Aside from a minor constitutional issue, the Supreme Court yesterday upheld the Sarbanes-Oxley Act of 2002. The law was passed in response to multiple corporate-accounting scandals—such as Enron, Tyco International, and WorldCom—at the dawn of the 21th century.
"The court ordered a change in oversight of the accounting watchdog created by the law, but it left intact the rest of the 2002 law ," reports The Wall Street Journal's Erin White. The watchdog WSJ's referring to is the The Public Company Accounting Oversight Board (PCAOB), the nonprofit organization created to oversee accounting firms that audit publicly-traded companies.
(For Security Management coverage of Sarbanes-Oxley, click here .)
In the case, the plaintiffs, the Free Enterprise Fund, argued that the PCAOB was unconstitutional because its board members were appointed by the Securities and Exchange Commission (SEC) rather than by the president, thereby violating separation of power principles.
The hope for the law's critics was that the Supreme Court would take an axe to the PCAOB and the law rather than a scalpel.
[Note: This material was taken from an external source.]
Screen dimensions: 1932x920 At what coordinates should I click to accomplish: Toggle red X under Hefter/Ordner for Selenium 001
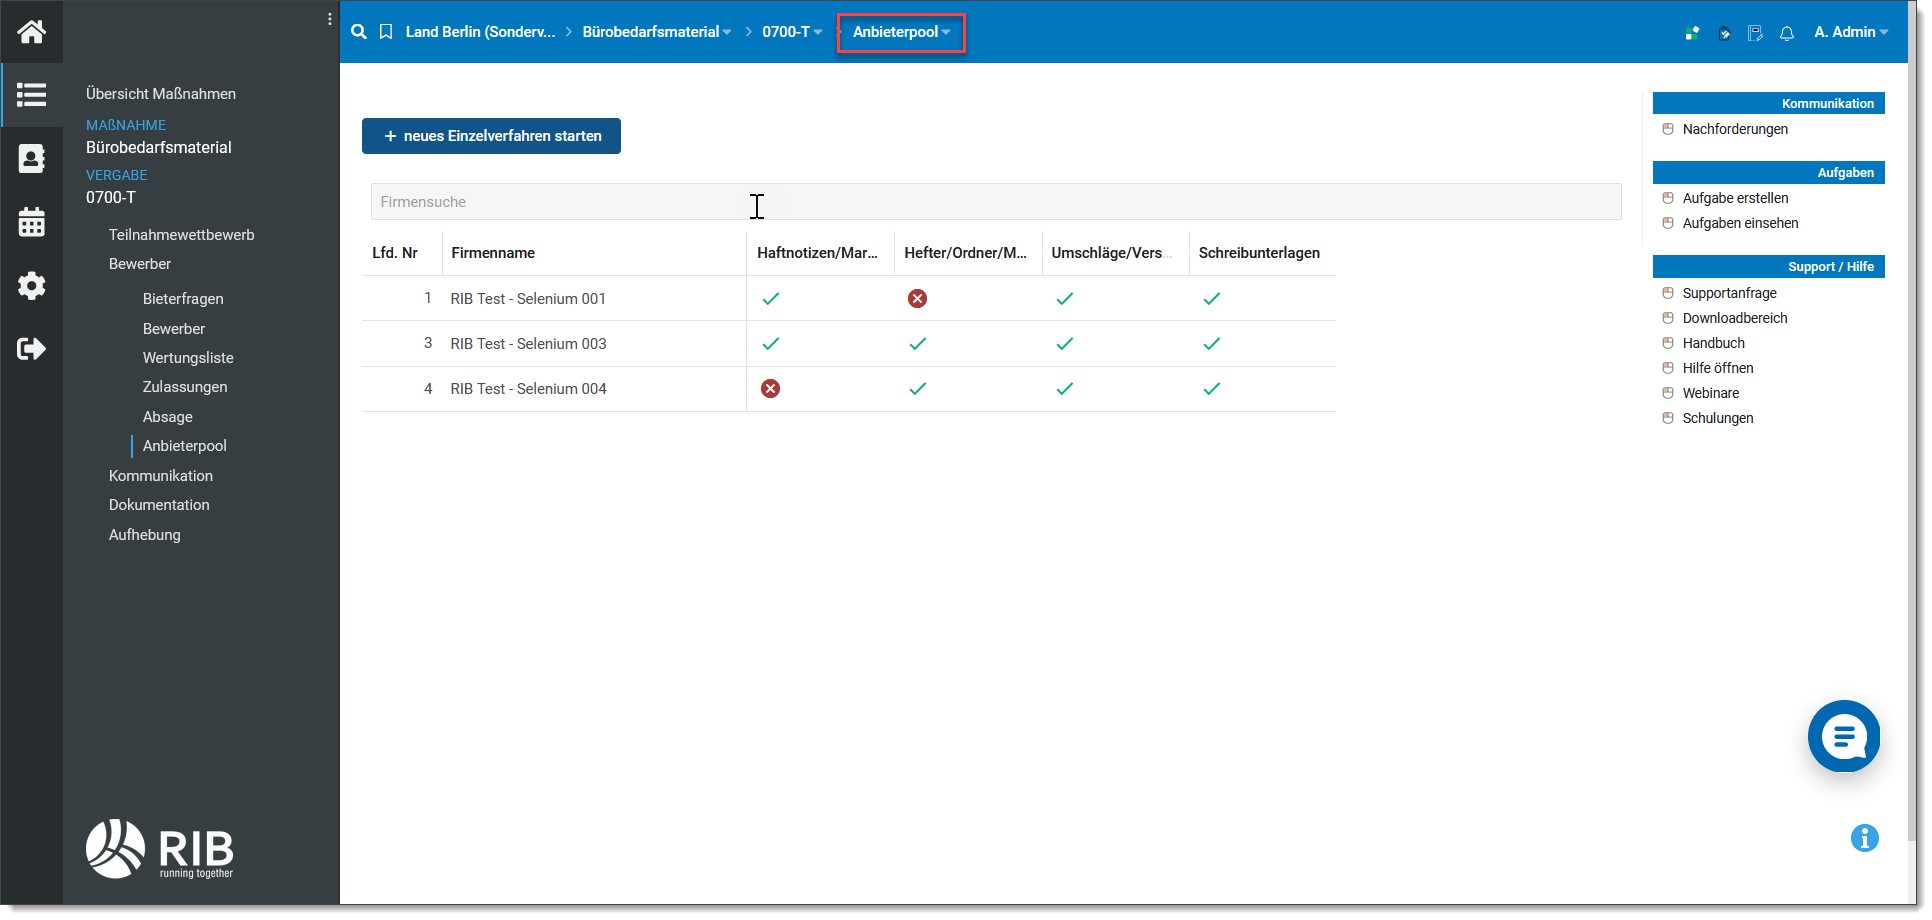(x=917, y=298)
The Supreme Court, however, chose to play surgeon rather than executioner.
"Instead of throwing out the board or the entire Sarbanes-Oxley Act, as defenders of the law had feared, the court struck down only the part that said the Securities and Exchange Commission needs good cause to remove board members ,"reports David S. Hilzenrath of The Washington Post.
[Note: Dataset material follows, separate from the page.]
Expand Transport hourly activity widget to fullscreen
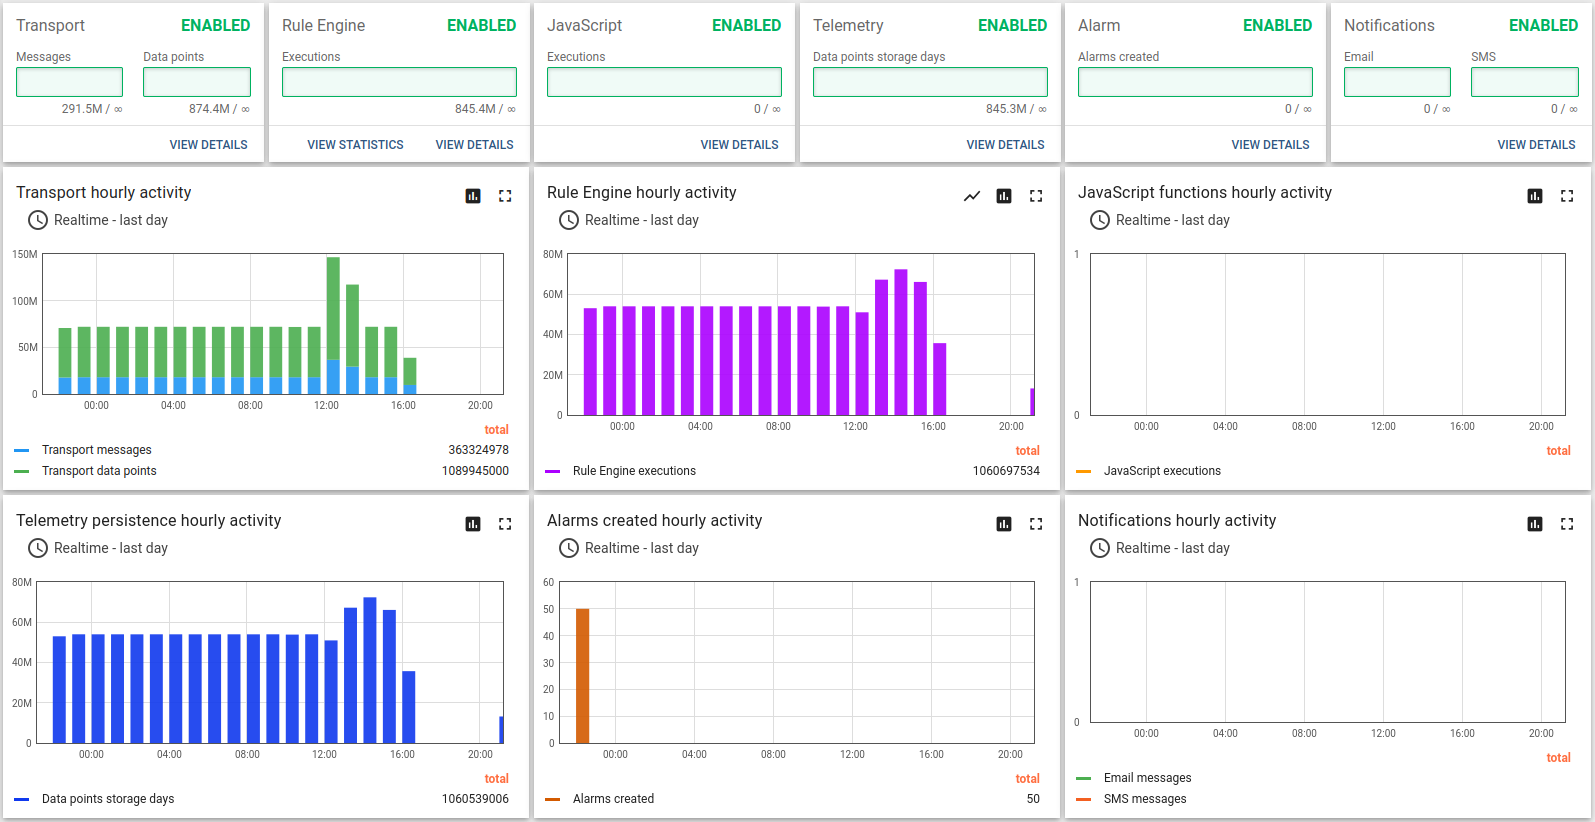This screenshot has width=1595, height=822. (505, 196)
Or as Fortune's Legal Analyst Roger Parloff wrote : "Long story short, though the conservative wing of the Court, by a 5-4 margin, thought that there was a constitutional flaw in the way PCAOB was set up, it decided that the tainted provisions were 'severable' from the rest of the law. As a consequence, the rest of it remains in full force."
In the end, the only real effect the Court's ruling will have is on PCAOB members' job security. From now on, PCAOB members can be fired at will, when previously the SEC could only fire them "for cause," or after providing a specific reason why.
That decision could have reverberating effects across the federal government though. The Post notes the 5-4 decision "sowed doubts about the job security and legal authority of high-level government officials in agencies as varied as the Nuclear Regulatory Commission, the Social Security Administration, the Consumer Product Safety Commission and the Federal Trade Commission."